They took my children away,
I won’t go through that again.
Inspired by the author’s constructive guide I found myself attempting Tanka in quieter moments. And so this paper has already found a following. The Guest Editor suggested my writing a Tanka review by way of response and this is indeed a qualitative challenge. I aim for novice poetic justice in attempting to answer the call for dialogical participation. I can but partially represent some of the author’s insightful reflections on the role of Tanka in representing women’s domestic abuse through the studies referred to in the paper.

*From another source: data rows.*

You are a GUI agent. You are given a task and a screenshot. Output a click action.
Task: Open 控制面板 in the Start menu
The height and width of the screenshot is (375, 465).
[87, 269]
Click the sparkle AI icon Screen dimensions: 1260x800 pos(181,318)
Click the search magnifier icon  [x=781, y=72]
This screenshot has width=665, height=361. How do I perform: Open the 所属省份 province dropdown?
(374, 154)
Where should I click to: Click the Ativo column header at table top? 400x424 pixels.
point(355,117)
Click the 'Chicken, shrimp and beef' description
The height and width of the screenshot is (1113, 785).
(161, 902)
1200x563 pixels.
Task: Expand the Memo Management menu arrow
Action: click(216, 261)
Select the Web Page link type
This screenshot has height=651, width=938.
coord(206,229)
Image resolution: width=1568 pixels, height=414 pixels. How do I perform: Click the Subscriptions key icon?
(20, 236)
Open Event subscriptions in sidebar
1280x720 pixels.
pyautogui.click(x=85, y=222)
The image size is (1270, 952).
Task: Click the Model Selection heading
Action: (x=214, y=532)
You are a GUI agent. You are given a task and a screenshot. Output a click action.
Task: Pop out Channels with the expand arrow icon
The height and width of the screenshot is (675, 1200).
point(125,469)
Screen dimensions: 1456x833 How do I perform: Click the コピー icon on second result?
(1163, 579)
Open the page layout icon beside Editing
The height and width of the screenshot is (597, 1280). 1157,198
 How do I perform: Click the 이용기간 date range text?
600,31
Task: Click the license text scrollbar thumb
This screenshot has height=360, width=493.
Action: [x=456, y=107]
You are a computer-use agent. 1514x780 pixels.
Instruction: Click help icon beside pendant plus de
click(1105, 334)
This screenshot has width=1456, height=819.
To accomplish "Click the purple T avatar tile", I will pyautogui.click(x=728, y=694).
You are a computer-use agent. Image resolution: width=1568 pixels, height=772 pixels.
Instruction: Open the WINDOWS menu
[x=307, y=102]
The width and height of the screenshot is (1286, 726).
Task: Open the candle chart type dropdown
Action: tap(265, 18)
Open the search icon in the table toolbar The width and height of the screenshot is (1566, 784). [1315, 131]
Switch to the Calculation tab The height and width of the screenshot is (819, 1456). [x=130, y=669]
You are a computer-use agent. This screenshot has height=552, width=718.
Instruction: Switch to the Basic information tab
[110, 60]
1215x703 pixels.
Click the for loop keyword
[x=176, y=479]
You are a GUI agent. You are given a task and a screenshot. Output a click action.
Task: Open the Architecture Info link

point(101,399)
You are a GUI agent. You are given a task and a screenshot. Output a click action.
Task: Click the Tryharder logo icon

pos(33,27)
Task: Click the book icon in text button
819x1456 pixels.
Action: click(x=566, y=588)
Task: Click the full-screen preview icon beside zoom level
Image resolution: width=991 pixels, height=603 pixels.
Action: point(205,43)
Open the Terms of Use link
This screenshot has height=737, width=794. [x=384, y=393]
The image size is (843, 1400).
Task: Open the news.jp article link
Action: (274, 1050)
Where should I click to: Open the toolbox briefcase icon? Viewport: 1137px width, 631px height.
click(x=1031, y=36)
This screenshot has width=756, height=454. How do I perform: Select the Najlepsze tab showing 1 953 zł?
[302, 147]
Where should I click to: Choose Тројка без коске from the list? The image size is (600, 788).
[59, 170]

In writing my Tanka review I signpost to and support the author’s reflexive brevity in advancing domestic abuse research.
Tanka writes of love
Histories hidden secrets
‘Domestic Abuse’
Hard words to live alongside
Poetic forms of research
Whose story is it?
S/he whose task it is to tell
Violent hurt truths
Her voiced representation
Where is the Child in all this?
The research eye blurs
Draws distance in closer still
Innocence slumbers
Hear the whispered nonsense talk
Get the Child away from him
The listening task
Speak out or suffer silence
Witness and record
Qualitative researcher
You bear and mirror horror
The Tanka is free
To show the caged Child who sings
Grey lines between us
Woman- poet- researcher
Reflective rites of honour.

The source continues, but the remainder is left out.